É possível obrigar a operadora de plano de saúde a fornecer medicamento à base de canabidiol, de uso domiciliar e não previsto no rol da ANS, para beneficiário com transtorno do espectro autista?
A controvérsia jurídica em exame diz respeito à obrigatoriedade, ou não, de cobertura por parte das operadoras de planos de saúde de medicamentos à base de canabidiol, de uso domiciliar, não previstos no rol da Agência Nacional de Saúde Suplementar, quando prescritos para tratamento de beneficiários diagnosticados com transtorno do espectro autista. A matéria exige análise da Lei n. 9.656/1998, das normas regulamentares da ANS e da jurisprudência do STJ.
Nos termos do art. 10, VI, da Lei n. 9.656/1998, os medicamentos de uso domiciliar não estão abrangidos pela cobertura obrigatória dos planos de saúde, salvo nas hipóteses excepcionais previstas na própria lei, no contrato ou em norma regulamentar. Tal exclusão decorre de expressa opção legislativa, a qual visa delimitar a obrigação assistencial das operadoras privadas.
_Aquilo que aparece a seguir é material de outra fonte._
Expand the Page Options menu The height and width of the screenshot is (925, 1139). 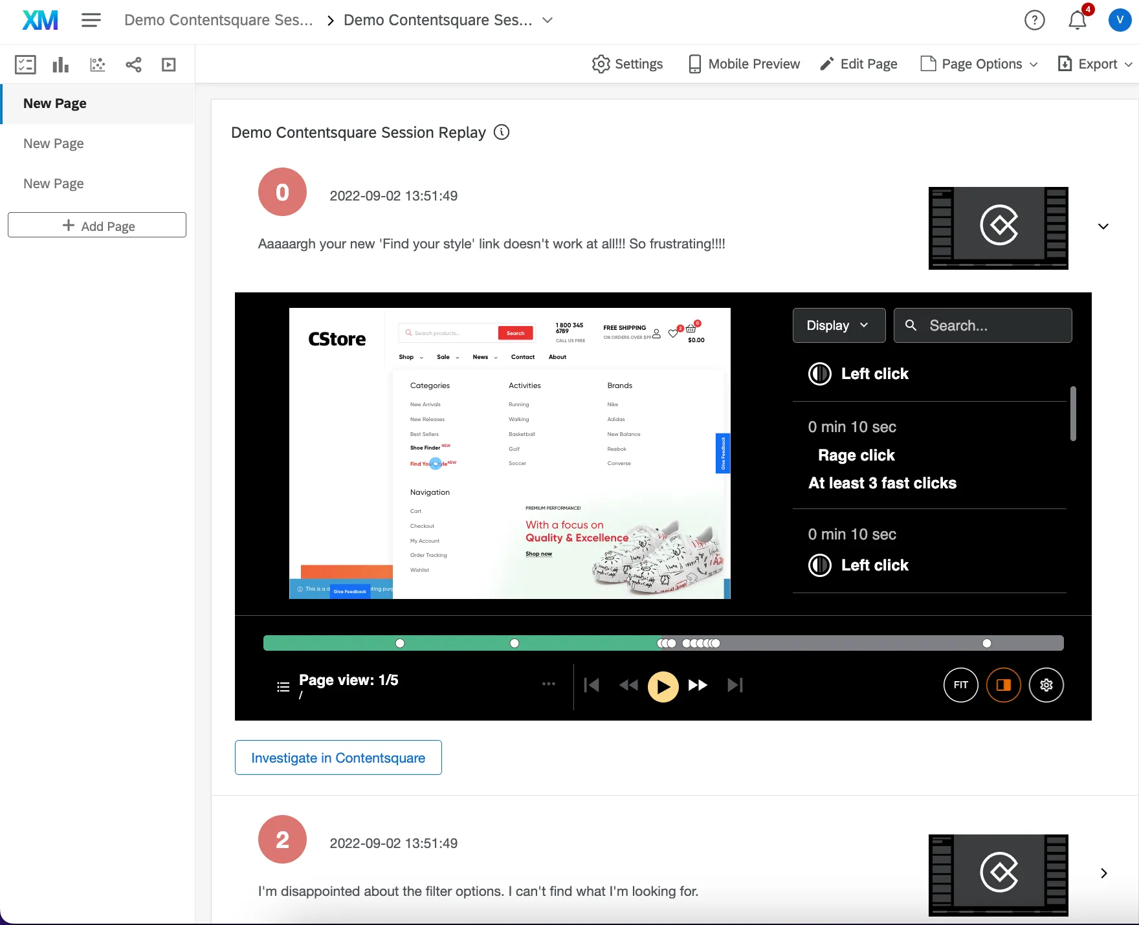tap(979, 64)
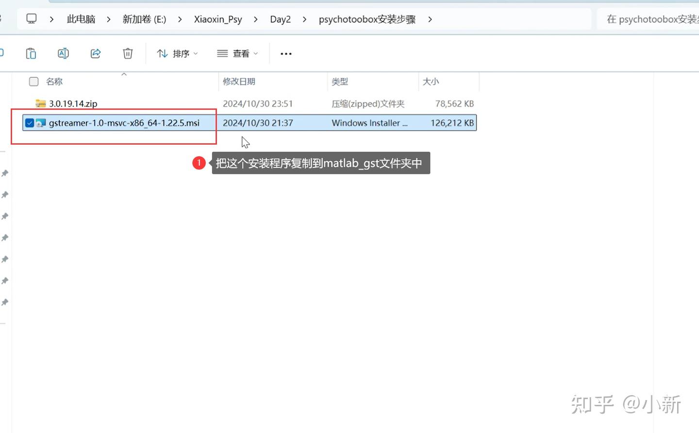Open the 排序 sort options dropdown
Image resolution: width=699 pixels, height=433 pixels.
177,53
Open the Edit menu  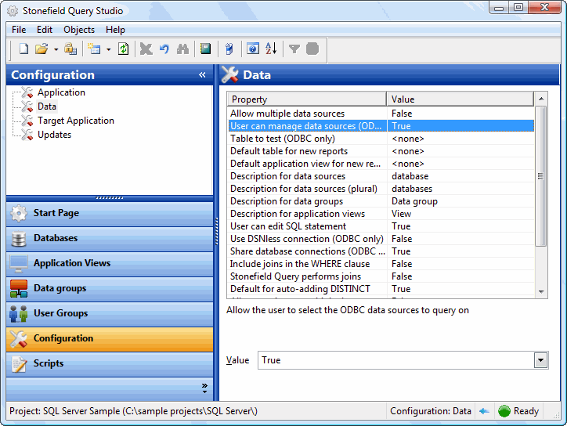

Posteriormente, o § 13 do referido artigo foi introduzido para impor a cobertura de procedimentos não incluídos no rol da ANS, desde que indispensáveis à manutenção da saúde do beneficiário e reconhecidos pela medicina baseada em evidências. Contudo, conforme reiteradamente pontuado pelo STJ, essa regra não se sobrepõe às exceções normativas previstas nos incisos do caput do art. 10. Assim, a cobertura de medicamentos de uso domiciliar continua condicionada à existência de previsão legal, contratual ou normativa específica (REsp 2.071.955/RS, DJe 7/3/2024).
A jurisprudência tem reconhecido a obrigatoriedade de fornecimento de canabidiol em casos nos quais a medicação é administrada em ambiente hospitalar, durante internação ou quando exige intervenção profissional direta (REsp 1.927.566/RS e AgInt nos EREsp 1.895.659/PR). Entretanto, não há jurisprudência consolidada no sentido de impor cobertura obrigatória quando se tratar de administração autônoma em domicílio, sem os requisitos legais e normativos acima mencionados.
Embora o medicamento à base de canabidiol possa ter eficácia comprovada, sua forma de administração (domiciliar e sem supervisão especializada) o enquadra na vedação do art. 10, VI, da Lei dos Planos de Saúde. O argumento de que se trata de medicamento diferenciado, por não ser de comercialização ampla, não afasta o seu enquadramento jurídico como de uso domiciliar, o qual é definido pela forma de administração, e não pelo canal de aquisição.
Importa ainda destacar que a regulamentação sobre o tema se encontra em processo de evolução legislativa, sendo relevante mencionar o Projeto de Lei n. 89/2023, em trâmite no Senado Federal, que visa à inclusão de medicamentos derivados do canabidiol na lista de fornecimento obrigatório pelo SUS.
Nesse sentido, a operadora de plano de saúde não está obrigada a fornecer medicamento à base de canabidiol de uso domiciliar, não previsto no rol da ANS, salvo se houver previsão legal, contratual ou normativa que excepcione expressamente a exclusão contida no art. 10, VI, da Lei n. 9.656/1998.
RESUMO: É lícita a negativa de cobertura por operadora do plano de saúde de medicamento de uso domiciliar à base de canabidiol não listado no rol da ANS.
Processo em segredo de justiça, Rel. Ministra Nancy Andrighi, Terceira Turma, por unanimidade, julgado em 17/6/2025.